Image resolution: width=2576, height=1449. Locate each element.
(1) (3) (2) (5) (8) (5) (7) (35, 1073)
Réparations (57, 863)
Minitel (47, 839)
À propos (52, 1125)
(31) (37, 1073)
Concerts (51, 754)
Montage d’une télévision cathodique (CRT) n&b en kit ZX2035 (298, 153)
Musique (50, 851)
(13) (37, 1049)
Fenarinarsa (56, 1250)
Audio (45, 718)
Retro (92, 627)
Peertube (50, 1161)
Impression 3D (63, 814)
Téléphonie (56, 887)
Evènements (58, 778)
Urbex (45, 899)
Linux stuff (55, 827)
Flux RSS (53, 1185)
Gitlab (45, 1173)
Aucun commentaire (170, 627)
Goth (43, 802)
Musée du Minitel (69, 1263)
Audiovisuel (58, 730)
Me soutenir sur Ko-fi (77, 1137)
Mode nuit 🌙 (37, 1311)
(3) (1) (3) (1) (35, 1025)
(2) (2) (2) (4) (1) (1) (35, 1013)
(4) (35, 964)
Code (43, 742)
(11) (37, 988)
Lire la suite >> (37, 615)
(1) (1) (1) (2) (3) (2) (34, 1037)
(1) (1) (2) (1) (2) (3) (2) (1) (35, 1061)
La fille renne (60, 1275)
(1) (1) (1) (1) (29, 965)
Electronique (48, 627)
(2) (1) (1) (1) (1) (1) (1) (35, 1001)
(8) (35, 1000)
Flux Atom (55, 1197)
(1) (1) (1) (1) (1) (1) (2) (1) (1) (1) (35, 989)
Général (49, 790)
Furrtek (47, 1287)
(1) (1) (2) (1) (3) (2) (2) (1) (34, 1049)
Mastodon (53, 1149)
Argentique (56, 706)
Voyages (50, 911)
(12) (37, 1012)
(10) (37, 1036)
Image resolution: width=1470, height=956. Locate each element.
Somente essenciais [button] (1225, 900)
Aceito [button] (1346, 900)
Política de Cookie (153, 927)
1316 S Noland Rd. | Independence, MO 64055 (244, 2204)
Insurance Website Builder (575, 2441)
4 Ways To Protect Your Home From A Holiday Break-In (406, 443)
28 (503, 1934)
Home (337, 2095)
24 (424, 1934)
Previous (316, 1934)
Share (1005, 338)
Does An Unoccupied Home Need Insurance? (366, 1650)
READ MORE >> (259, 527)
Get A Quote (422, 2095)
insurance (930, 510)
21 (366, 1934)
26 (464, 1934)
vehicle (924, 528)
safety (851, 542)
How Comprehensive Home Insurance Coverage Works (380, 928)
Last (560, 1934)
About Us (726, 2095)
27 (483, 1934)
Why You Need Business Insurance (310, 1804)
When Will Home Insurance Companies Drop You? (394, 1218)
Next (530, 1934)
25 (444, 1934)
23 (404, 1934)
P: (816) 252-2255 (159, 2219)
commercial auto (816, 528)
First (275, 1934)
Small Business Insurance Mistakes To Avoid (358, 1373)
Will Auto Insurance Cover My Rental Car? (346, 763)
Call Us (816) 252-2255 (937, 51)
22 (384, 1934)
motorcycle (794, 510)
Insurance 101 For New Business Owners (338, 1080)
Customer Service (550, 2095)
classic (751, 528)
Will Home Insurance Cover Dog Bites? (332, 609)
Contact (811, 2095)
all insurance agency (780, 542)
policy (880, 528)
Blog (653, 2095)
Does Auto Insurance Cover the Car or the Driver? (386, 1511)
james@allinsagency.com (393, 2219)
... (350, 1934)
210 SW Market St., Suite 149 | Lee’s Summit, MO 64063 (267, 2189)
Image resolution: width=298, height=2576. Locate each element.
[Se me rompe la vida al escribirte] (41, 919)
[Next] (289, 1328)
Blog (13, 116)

## Exercise instructions
Write out exactly the lines above between the line with "Audio (45, 718)" and the line with "READ MORE >> (259, 527)", inclusive, and nothing beyond them.

## Response to the exercise
Audio (45, 718)
Retro (92, 627)
Peertube (50, 1161)
Impression 3D (63, 814)
Téléphonie (56, 887)
Evènements (58, 778)
Urbex (45, 899)
Linux stuff (55, 827)
Flux RSS (53, 1185)
Gitlab (45, 1173)
Aucun commentaire (170, 627)
Goth (43, 802)
Musée du Minitel (69, 1263)
Audiovisuel (58, 730)
Me soutenir sur Ko-fi (77, 1137)
Mode nuit 🌙 (37, 1311)
(3) (1) (3) (1) (35, 1025)
(2) (2) (2) (4) (1) (1) (35, 1013)
(4) (35, 964)
Code (43, 742)
(11) (37, 988)
Lire la suite >> (37, 615)
(1) (1) (1) (2) (3) (2) (34, 1037)
(1) (1) (2) (1) (2) (3) (2) (1) (35, 1061)
La fille renne (60, 1275)
(1) (1) (1) (1) (29, 965)
Electronique (48, 627)
(2) (1) (1) (1) (1) (1) (1) (35, 1001)
(8) (35, 1000)
Flux Atom (55, 1197)
(1) (1) (1) (1) (1) (1) (2) (1) (1) (1) (35, 989)
Général (49, 790)
Furrtek (47, 1287)
(1) (1) (2) (1) (3) (2) (2) (1) (34, 1049)
Mastodon (53, 1149)
Argentique (56, 706)
Voyages (50, 911)
(12) (37, 1012)
(10) (37, 1036)
Image resolution: width=1470, height=956. Locate each element.
Somente essenciais [button] (1225, 900)
Aceito [button] (1346, 900)
Política de Cookie (153, 927)
1316 S Noland Rd. | Independence, MO 64055 (244, 2204)
Insurance Website Builder (575, 2441)
4 Ways To Protect Your Home From A Holiday Break-In (406, 443)
28 (503, 1934)
Home (337, 2095)
24 (424, 1934)
Previous (316, 1934)
Share (1005, 338)
Does An Unoccupied Home Need Insurance? (366, 1650)
READ MORE >> (259, 527)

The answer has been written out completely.